Prolonged rain and flooding could unleash toxins from coal ash piles in the Southeast

Coal ash piles could be threatened by heavy rains and flooding. This pile is on the Ohio River in western Kentucky. (Photo: Brett Ciccotelli / CC BY-NC / Flickr)

The massive hurricane expected to reach the Eastern Seaboard on Friday will bring with it heavy rainfall, which environmental advocates fear could lead to toxic washouts of coal ash repositories in parts of the Southeast.

Hurricane Florence has been downgraded to a Category 2 storm, but forecasters said that parts of the North Carolina coast where the storm is expected to come ashore could see rainfall of more than 30 inches. If the storm slows to a crawl, as some forecasts predict, rainfall will not only be torrential but prolonged.

Inside Climate News reported that Hurricane Matthew, a Category 1 storm, caused a breach in a cooling pond and a leak of coal ash at a power plant on the Neuse River in North Carolina when it struck two years ago. Flooding from Hurricane Florence could be much worse.

Sam Perkins of the Catawba Riverkeeper Foundation, an organization that monitors waterways in North Carolina, said that some coal ash piles are 100 feet high.

“Unless you have been on a river or lake and seen these up close, it’s tough to realize how high these piles are,” he said.

There are 71 surface impoundments for coal ash at power plants in Georgia, South Carolina, North Carolina, Virginia, and Maryland, according to Earthjustice. In addition, there are 29 ash dumps in those states. According to Inside Climate News, the ash contains arsenic and heavy metals that could contaminate rivers and, potentially, public drinking water supplies.

Utilities in North Carolina and Virginia have been slower to clean up ash piles than other states, according to Frank S. Holleman III of the Southern Environmental Law Center. Of particular concern, he said, is a site on the Cape Fear River near Moncure, North Carolina, where cracks in its dams have shown up in the past. That’s just northwest of Florence’s expected landfall in Wilmington.

“If Duke Energy and Dominion would simply remove its coal ash from all its unlined waterfront pits and move its ash to safe, dry, lined storage away from waterways or recycle it for concrete, then there would be nothing to fear from coal ash when a hurricane makes landfall in North Carolina or Virginia,” Holleman told Inside Climate News.

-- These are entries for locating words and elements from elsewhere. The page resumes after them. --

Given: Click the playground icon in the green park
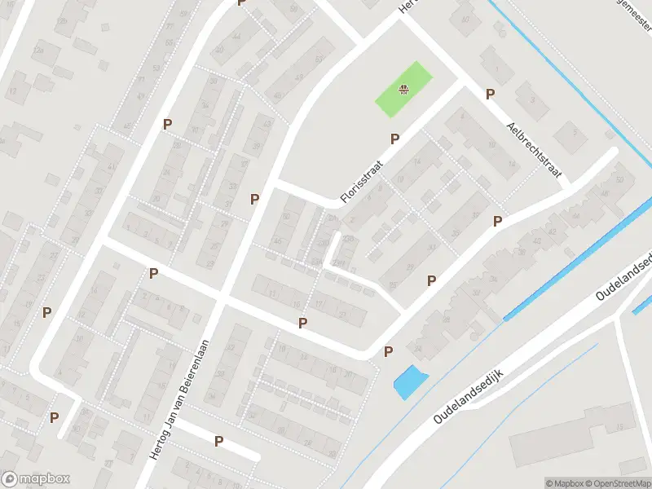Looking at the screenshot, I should (x=403, y=90).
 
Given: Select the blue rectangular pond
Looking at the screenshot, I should (x=409, y=381).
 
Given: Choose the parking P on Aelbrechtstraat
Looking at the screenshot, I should (x=490, y=94).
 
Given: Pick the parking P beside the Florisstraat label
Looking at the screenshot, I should (x=394, y=139).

Duke Energy said it has extra staff and equipment ready to respond to any problems.

Impact on solar farms another concern

The Carolinas also are the nation’s second biggest solar region, Bloomberg said, and companies were taking steps to protect photovoltaic installations from high winds. Sunpower, for example, said it was changing the angle of solar trackers in the path of the storm, a precaution that has helped in the past.

“If the panels were vertical to the ground, it would be like a sail to the wind,” SunPower Corp. CEO Tom Werner told Bloomberg. “That would be the worst case.”

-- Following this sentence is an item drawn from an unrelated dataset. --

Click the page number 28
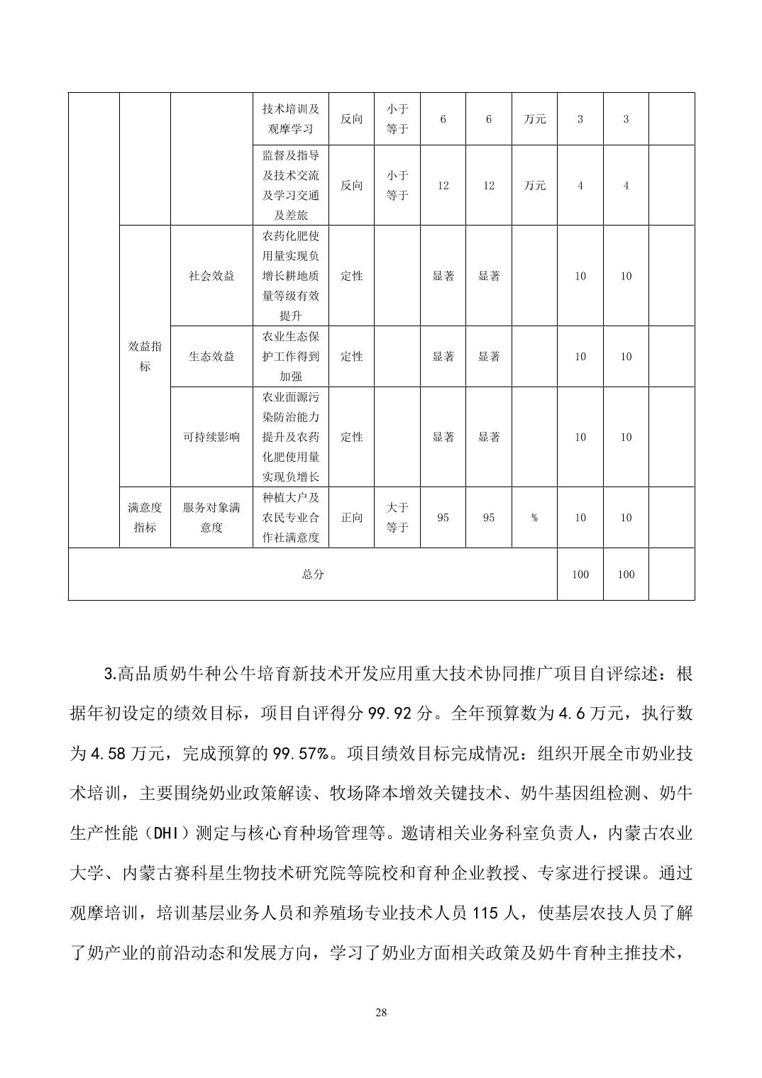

Most newer solar installations are designed to withstand winds of up to 160 miles per hour, Bloomberg said, but the region has not been threatened by such a powerful storm since the solar boom started there in 2014. North Carolina now has 4.4 gigawatts of installed solar arrays, according to the Solar Energy Industry Association, making it second only to California.

More than 504,000 homes in the state are powered by solar energy, with the total number of installations greater than 7,500. Rooftop systems also are built to handle hurricane-force winds. “As long as the roof stays on, so do the solar panels,” Sunrun spokeswoman Georgia Dempsey told Bloomberg.

With a downgrade to Category 2, Hurricane Florence is posing less of a wind threat than earlier in the week.